SEEKING RECOGNITION: A picket was held outside the Western Cape High Court in Cape Town while a case to force the government to recognise Muslim marriages was being heard inside it yesterday. Picture: David Ritchie

In what could be a precedent-setting case, the call to recognise Muslim marriages was heard at the Western Cape High Court this week.

Earlier this year, the Women’s Legal Centre, a non-profit organisation, lodged an application with the high court, calling for government to recognise Muslim marriage.

On Monday, about 30 women from different community organisations gathered outside the court in support of the centre’s case.

In a statement issued to the media, the Women’s Legal Centre said it had made the government aware that “the lack of legal recognition of Muslim marriages had resulted in Muslim women being treated unfairly upon the dissolution of marriage”.

“A process was started in 1996 by government to recognise Muslim marriages but came to a halt in 2012 after the bill was published for comment,” it said.

The organisation added that they were taking the matter to court because “the non-recognition of Muslim marriages has far-reaching implications and consequences for women in Muslim marriages, as they do not have the protections offered to women in civil marriages”.

In addition to this, it added: “Religious and cultural tribunals or religious decision-making bodies that aim to assist women lack the enforcement powers to ensure rulings are implemented.”

Director of the Women’s Legal Centre, Seehaam Samaai, said she felt encouraged by the support outside court on Monday. Ms Samaai, who lives in Sea Point, said among the organisations which were supporting the Women’s Legal Centre were the Muslim Assembly, the Cape Law Society, the South African Lawyers for Change, the South African Human Rights Commission as well as the Commission for Gender Equality.

Explaining why the case was important, she said, for example, in a civil marriage, when parties got divorced a family advocate would be appointed to handle court matters.

However, she said: “In Muslim marriages, because there is no legislative framework and that marriage is not recognised, the same conditions are not given. It’s not always in divorce. There might be the death of a particular
party. “Those are the types of issues that Muslim women and children have to go through on a daily basis.

“We are saying that this is not just a Muslim issue, this is a women’s rights issue. This could be your neighbour, sister or whoever and you need to be able to support them. There are organisations here today from Bonteheuwel, Lentegeur, Malmesbury and Paarl. They are from all over and they are supporting the Women’s Legal Centre in this particular case.”

Ms Samaai added that it was important to see the case within our own historical context and how intersecting issues of class, race and gender impacted on the daily realities of Muslim women.

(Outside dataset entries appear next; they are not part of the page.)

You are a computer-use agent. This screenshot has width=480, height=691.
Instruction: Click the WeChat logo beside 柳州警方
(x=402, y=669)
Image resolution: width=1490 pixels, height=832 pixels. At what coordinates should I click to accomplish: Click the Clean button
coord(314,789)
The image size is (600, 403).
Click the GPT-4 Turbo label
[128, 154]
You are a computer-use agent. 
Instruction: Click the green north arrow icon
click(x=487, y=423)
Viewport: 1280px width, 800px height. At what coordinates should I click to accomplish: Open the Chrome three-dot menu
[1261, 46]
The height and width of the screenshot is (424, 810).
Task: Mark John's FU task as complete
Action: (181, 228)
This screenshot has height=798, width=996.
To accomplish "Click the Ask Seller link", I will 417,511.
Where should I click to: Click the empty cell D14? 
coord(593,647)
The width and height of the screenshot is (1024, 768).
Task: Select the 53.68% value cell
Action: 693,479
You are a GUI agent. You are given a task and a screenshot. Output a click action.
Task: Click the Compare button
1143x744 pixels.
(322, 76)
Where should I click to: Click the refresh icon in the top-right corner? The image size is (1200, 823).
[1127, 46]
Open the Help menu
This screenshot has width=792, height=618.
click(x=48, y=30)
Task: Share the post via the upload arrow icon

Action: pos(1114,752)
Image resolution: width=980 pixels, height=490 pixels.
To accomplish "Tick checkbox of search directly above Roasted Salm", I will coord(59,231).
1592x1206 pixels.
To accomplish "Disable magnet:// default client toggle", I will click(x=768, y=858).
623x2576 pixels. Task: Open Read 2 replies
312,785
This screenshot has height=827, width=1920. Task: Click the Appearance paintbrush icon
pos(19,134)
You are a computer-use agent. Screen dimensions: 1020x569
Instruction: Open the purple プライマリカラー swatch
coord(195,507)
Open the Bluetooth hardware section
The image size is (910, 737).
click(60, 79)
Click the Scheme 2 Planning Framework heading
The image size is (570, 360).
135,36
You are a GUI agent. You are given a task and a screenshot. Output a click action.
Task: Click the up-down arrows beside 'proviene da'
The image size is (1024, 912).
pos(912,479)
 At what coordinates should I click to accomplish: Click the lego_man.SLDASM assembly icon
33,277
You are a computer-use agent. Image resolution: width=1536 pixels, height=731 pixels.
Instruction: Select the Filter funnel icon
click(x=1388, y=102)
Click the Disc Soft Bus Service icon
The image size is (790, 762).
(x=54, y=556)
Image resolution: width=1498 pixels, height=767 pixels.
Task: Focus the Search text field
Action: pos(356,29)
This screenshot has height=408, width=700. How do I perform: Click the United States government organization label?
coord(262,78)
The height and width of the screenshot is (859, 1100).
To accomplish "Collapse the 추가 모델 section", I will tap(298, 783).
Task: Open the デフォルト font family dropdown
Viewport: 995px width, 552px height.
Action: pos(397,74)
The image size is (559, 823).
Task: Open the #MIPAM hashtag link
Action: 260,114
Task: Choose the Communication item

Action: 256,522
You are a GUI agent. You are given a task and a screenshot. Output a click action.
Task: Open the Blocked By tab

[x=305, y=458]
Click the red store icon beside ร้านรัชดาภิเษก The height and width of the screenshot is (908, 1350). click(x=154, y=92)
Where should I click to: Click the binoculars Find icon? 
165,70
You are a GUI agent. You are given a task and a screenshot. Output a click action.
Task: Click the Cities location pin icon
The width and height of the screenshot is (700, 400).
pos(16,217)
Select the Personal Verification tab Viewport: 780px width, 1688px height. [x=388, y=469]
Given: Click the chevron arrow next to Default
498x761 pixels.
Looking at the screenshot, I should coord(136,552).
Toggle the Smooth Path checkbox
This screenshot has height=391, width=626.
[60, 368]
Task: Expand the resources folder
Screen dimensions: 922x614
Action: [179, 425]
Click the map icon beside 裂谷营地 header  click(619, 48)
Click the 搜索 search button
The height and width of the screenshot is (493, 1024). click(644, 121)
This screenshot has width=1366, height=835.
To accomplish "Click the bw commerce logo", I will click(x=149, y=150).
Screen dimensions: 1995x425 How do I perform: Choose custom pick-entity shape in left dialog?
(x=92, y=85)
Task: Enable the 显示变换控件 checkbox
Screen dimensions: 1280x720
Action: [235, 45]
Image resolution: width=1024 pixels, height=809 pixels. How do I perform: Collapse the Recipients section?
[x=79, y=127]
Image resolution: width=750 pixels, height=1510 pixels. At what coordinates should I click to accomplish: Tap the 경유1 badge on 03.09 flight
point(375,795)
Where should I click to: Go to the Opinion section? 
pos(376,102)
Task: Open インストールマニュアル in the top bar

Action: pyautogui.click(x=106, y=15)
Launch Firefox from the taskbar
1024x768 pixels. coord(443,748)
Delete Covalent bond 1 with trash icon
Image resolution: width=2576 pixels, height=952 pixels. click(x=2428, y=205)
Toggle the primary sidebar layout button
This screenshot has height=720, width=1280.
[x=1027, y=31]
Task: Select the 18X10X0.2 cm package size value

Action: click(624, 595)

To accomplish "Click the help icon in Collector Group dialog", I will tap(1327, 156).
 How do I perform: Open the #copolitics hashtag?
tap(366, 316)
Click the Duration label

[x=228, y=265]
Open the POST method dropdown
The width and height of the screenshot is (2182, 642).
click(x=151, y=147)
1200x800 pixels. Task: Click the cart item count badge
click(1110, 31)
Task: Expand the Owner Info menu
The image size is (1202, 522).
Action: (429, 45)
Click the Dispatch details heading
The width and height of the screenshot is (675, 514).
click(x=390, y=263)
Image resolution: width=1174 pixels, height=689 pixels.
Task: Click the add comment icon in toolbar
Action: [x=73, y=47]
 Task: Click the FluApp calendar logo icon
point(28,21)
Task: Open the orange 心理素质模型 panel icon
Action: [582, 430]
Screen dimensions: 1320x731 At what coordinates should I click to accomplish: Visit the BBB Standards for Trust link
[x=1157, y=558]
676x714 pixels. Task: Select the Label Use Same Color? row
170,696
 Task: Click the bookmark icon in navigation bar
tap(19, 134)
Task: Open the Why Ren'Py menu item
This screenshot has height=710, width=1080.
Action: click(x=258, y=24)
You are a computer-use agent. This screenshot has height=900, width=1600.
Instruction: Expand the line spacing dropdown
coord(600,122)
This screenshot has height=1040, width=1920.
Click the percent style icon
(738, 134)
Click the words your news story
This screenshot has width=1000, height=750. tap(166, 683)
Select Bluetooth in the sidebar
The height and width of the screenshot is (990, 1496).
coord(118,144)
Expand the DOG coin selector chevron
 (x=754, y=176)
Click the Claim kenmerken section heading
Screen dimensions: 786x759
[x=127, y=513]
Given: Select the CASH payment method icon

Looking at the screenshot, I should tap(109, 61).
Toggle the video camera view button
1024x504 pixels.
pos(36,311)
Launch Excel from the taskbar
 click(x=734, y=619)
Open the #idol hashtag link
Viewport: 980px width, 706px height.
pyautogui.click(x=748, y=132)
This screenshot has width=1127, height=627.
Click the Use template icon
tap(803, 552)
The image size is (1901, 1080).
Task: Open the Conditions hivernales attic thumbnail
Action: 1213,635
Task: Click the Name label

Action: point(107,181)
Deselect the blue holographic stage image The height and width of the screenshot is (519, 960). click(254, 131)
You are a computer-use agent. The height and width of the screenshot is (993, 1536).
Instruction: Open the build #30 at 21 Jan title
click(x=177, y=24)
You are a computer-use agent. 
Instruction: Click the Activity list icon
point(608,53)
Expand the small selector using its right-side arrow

“This case therefore cannot be seen through one marginalised lens, which is religion. Muslim women in South Africa have endured systematic injustice and inequality within society, and the state has an obligation, in terms of our constitution, to address the historical and inter sectional discrimination perpetuated against Muslim women.”

The case is set to be heard by judges Siraj Desai, Gayaat Salie-Hlophe and Nolwazi Boqwana who, on Monday, were presented with the introduction of the Women’s Legal Centre’s case.

Judge Desai said while the Women’s Legal Centre would argue their case for the next three days and the State would respond next week, it was “optimistic” that the case would be finished within the two weeks which had been set aside for it.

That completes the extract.